__ACTION ITEM__: From the entries provided below, copy each line that contains the word "date".

* * *

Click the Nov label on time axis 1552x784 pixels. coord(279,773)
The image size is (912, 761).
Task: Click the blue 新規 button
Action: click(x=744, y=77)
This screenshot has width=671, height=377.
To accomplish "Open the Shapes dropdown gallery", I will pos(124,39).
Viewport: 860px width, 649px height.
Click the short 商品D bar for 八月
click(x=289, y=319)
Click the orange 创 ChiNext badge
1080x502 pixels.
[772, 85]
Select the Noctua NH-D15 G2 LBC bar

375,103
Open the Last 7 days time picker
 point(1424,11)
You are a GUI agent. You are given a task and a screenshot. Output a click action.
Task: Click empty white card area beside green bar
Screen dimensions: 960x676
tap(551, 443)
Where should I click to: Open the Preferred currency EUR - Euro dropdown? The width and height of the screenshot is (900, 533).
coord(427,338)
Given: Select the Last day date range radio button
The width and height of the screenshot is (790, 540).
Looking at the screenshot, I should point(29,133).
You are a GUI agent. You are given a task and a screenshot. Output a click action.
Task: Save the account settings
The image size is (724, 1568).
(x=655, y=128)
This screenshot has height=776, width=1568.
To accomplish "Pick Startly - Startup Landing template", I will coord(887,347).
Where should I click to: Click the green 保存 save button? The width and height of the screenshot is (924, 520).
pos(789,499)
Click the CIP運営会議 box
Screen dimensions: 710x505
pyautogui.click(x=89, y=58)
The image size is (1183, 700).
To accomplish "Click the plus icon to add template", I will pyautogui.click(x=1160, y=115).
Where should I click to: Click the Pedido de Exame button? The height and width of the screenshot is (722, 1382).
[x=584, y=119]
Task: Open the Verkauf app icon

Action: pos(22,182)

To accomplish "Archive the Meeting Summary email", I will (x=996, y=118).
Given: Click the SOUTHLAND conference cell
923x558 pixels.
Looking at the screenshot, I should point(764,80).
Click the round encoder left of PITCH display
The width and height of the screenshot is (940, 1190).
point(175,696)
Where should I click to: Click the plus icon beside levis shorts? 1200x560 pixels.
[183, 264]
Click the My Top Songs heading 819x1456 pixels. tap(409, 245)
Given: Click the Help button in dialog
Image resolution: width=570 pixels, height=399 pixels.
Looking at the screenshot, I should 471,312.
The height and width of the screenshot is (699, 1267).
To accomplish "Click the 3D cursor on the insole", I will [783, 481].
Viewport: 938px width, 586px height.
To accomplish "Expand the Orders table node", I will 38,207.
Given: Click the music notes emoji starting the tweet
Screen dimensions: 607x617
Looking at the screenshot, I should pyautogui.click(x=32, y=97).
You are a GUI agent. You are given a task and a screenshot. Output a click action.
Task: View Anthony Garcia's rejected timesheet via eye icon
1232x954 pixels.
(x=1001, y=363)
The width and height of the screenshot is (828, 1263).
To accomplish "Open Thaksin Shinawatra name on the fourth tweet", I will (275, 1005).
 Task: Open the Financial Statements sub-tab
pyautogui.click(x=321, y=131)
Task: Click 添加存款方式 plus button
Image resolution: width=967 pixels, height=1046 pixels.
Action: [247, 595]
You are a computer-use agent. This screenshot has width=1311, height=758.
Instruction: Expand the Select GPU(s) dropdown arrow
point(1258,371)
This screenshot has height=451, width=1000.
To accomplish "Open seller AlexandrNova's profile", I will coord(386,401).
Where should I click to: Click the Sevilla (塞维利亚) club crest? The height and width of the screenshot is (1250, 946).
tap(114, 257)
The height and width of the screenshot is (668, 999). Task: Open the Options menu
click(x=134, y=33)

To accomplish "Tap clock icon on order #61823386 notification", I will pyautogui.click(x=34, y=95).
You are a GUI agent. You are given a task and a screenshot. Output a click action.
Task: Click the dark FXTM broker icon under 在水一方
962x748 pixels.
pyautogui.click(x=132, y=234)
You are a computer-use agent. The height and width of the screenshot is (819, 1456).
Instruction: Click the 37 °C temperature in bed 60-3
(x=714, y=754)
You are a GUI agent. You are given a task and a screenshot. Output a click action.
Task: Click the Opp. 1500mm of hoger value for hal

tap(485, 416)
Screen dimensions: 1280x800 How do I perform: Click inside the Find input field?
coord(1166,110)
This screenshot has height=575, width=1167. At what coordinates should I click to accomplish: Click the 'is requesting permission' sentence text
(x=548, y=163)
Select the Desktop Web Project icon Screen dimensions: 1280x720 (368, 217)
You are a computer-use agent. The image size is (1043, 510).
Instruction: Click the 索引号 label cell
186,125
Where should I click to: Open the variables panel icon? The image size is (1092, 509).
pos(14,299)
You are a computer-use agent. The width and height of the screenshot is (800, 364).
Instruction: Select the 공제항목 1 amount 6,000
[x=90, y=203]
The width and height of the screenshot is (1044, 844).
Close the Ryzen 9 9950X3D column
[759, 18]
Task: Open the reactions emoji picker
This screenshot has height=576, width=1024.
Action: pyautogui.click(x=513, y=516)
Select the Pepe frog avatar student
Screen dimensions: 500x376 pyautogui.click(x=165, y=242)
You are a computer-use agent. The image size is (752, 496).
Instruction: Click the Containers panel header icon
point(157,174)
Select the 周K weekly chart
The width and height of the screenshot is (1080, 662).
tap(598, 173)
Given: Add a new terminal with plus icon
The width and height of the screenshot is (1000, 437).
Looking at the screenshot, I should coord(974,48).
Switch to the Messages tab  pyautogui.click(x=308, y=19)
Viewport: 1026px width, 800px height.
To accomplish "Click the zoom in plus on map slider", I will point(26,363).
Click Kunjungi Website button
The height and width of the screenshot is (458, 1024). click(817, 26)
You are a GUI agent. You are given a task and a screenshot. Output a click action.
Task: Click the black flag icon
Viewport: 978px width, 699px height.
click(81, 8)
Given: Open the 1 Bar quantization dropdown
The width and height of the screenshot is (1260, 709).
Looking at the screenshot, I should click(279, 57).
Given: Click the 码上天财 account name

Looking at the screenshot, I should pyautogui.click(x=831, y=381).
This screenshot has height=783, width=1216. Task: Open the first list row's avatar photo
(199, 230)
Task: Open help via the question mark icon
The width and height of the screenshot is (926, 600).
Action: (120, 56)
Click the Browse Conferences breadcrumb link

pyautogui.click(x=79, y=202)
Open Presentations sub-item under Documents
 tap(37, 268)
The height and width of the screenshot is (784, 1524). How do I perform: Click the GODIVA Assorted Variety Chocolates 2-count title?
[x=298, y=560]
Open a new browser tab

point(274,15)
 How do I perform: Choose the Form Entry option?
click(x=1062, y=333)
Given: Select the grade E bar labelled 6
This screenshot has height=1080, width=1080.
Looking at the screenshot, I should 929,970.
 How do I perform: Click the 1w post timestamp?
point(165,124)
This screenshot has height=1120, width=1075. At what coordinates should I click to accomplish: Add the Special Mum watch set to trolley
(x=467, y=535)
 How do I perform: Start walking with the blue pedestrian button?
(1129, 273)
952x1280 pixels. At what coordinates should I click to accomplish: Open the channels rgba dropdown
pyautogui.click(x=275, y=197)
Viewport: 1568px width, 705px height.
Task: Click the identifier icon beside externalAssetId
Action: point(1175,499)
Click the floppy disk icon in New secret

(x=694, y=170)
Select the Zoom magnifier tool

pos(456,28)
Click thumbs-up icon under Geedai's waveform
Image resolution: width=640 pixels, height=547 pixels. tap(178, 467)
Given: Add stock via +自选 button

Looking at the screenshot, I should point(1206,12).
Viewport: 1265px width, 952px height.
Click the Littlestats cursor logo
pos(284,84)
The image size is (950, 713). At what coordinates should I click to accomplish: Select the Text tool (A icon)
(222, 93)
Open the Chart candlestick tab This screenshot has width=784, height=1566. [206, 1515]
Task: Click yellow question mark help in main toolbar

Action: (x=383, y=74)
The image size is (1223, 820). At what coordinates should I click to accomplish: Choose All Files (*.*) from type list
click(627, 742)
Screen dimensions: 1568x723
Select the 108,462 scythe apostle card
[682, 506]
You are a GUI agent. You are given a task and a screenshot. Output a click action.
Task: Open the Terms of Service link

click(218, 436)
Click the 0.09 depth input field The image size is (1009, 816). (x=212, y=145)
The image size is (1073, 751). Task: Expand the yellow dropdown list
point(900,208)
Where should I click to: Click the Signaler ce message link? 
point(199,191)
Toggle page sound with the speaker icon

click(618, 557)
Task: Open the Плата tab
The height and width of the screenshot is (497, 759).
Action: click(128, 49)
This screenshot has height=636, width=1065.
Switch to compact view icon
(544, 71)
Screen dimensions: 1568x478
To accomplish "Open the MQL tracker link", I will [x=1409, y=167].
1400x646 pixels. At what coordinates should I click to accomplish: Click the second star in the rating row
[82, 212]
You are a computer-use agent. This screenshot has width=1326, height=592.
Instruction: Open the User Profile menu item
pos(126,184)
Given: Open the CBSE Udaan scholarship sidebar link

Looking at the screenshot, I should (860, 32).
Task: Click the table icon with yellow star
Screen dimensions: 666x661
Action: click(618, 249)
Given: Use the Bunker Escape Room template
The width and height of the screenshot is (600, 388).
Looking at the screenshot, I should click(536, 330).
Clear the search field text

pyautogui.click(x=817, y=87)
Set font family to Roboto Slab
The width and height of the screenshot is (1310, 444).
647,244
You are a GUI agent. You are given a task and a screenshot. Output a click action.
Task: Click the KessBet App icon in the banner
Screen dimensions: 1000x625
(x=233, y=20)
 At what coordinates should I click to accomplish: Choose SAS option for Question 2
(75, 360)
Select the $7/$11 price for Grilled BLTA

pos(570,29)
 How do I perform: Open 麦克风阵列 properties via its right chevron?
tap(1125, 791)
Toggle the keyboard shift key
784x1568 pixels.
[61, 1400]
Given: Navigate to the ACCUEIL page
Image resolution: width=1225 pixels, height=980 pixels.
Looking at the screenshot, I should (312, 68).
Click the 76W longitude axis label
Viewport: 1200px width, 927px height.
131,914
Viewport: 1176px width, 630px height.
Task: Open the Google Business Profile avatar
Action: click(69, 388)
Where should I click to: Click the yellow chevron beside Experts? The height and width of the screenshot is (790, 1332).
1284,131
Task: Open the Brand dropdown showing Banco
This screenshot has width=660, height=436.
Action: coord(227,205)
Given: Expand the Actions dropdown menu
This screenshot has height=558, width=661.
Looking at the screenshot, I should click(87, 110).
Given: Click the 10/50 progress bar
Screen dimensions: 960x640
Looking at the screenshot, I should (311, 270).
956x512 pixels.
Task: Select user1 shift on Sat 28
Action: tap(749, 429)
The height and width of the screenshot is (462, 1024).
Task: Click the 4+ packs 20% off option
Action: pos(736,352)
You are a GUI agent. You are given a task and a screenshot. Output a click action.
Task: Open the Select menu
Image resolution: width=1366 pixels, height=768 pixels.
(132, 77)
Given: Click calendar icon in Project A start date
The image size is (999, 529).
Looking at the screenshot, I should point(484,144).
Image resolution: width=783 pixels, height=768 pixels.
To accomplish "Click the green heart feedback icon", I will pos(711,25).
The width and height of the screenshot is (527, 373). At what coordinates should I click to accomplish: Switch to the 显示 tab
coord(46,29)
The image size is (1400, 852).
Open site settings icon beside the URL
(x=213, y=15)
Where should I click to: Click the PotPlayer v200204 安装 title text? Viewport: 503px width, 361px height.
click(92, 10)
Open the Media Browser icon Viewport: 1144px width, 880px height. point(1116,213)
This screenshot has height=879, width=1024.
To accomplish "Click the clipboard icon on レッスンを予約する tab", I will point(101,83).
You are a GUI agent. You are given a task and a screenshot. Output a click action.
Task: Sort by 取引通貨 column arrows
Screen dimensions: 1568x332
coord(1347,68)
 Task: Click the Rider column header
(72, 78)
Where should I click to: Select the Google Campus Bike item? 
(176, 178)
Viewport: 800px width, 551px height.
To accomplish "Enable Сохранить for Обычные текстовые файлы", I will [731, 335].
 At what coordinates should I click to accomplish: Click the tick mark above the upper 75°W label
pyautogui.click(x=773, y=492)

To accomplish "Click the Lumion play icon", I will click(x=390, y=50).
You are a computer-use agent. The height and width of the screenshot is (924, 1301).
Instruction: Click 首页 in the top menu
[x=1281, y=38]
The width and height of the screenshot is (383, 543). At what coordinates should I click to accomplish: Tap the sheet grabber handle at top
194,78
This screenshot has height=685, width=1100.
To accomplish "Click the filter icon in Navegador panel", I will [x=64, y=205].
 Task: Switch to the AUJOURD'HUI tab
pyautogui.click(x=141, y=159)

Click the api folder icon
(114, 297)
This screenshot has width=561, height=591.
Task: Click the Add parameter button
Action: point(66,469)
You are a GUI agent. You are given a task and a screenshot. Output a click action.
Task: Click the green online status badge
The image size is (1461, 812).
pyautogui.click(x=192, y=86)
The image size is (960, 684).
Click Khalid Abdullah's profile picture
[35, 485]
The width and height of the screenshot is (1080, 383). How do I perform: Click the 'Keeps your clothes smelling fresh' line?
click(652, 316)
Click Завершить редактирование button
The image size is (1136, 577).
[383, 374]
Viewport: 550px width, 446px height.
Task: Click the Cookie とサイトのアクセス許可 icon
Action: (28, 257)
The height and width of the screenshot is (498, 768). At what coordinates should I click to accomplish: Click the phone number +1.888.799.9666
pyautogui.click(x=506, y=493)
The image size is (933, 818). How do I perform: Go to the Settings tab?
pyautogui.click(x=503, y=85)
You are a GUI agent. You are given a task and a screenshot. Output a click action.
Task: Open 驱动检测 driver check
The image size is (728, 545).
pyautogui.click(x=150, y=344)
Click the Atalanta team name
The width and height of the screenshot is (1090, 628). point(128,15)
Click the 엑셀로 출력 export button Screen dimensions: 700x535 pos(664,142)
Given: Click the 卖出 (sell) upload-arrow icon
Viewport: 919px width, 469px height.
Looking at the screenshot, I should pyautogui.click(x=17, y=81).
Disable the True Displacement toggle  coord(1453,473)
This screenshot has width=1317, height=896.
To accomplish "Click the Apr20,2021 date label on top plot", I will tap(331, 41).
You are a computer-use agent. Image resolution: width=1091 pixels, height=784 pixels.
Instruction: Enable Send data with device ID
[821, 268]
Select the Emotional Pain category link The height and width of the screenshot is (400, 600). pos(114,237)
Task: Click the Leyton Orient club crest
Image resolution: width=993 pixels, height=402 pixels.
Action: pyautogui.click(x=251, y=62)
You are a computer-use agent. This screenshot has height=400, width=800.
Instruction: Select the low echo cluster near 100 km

* * *

__EXPECTED ANSWER__:
Given: Select the Last day date range radio button
Given: Click calendar icon in Project A start date
To accomplish "Click the Apr20,2021 date label on top plot", I will tap(331, 41).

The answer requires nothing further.